What day and date does the page text give for when the post was published?

- PAGE TEXT

>>>>>

Mike: You tell him, Todd. You tell that fag right there that faggot fag ain't got no right to be sayin' your bone ain't off da' hook. 'CAUSE, BRODAWGG, YOUR BONE IS TIGHT! WOOOOOO! GET OVER HERE, BRO!

[Mike and Todd chest-bump as strapping American lads often do. It's a little awkward since their shirts are off, and their pectorals are basically boobies thanks to the Beefcake Weight Gain shakes they drink six times a day to add bulk to muscle they've built inbetween beer sessions. Awkwardness aside, there is, of course, nothing more masculine than the widespread macho custom of slapping your bare, clammy man-boobs into another man's while making ape noises. (Boob slapping and grunting to take place for at least one minute to provide sufficient opportunity to demonstrate fertility and major league testicles to any other people nearby of any gender. Signal completion with one final boob slap and a "BOOYAH! DAT WAS OFF DA' HOOK!" - this means that you very much enjoyed the intimate, very masculine contact with the other man and that you're already looking forward to the next time you get to nipple-kiss a man to your satisfaction. Celebrate your masculinity! Show those fags what it really means to be a man! BOOYAH! DAT WAS OFF DA' HOOK!)]

Me: Uh. I'll just go use somebody else's phone. Good night to you, sirs.

Todd: Oh, YEAH, fag - go view somebody else's bone. I so knew you were a fag, bro.

Mike: What a fag.

Todd: Fag.

Mike: Yeah.

Like I said, I don't know anything about other people.

Paul Varjak was a lucky bastard.

And I had a rough weekend.

Published Monday, September 10, 2007 2:02 AM by Rory

Filed Under: ,

Comments

 

Massif said:

What's with all the whining on yo' blog? Are you a fag or something?

<<<<<

- DATA PROVIDED
>>>>>

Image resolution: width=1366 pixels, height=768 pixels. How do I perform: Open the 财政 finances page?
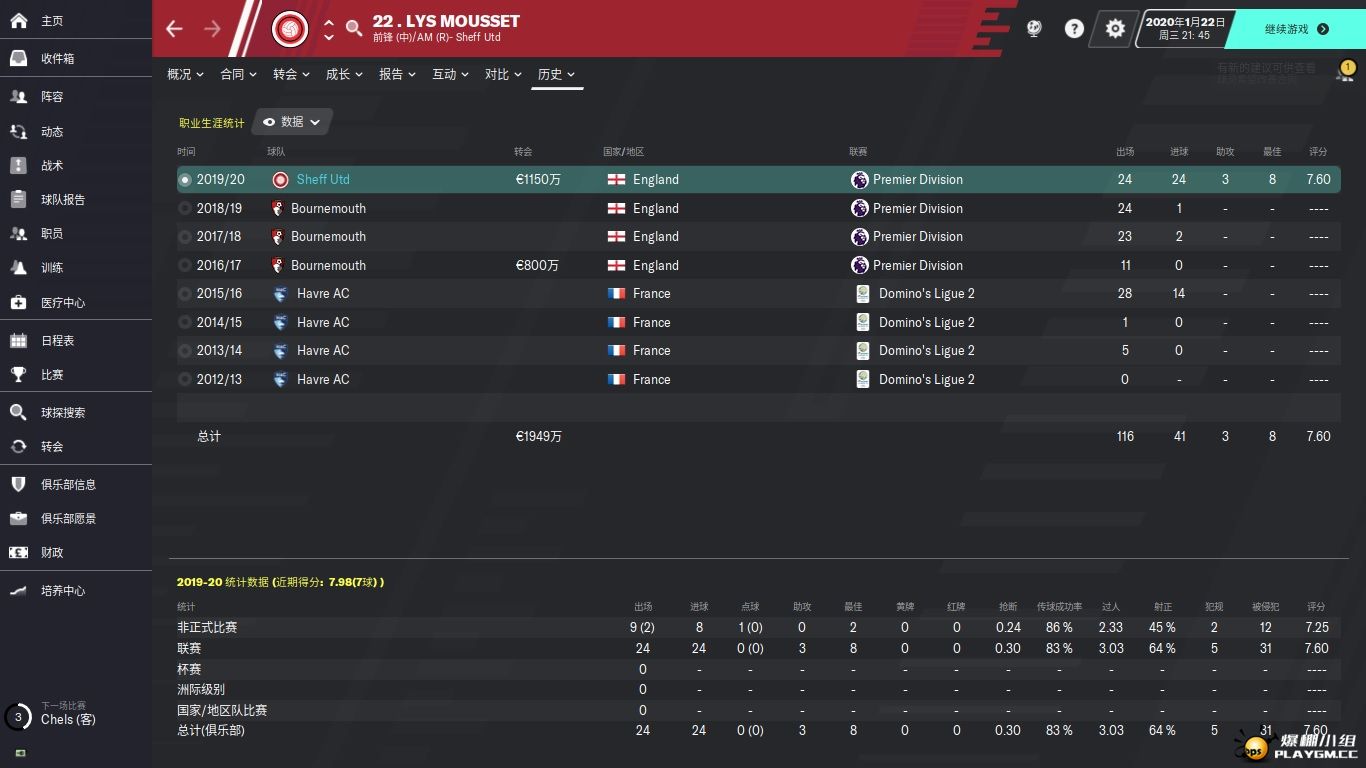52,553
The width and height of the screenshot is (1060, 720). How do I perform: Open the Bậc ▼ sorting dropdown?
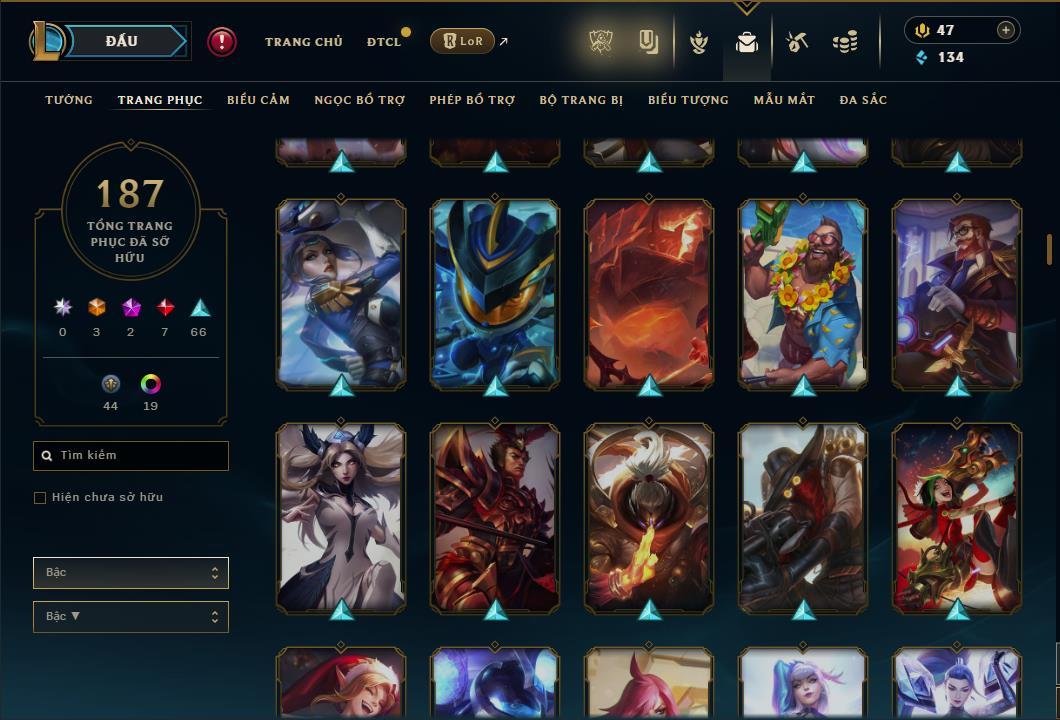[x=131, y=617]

<<<<<

- THE REPLY
Monday, September 10, 2007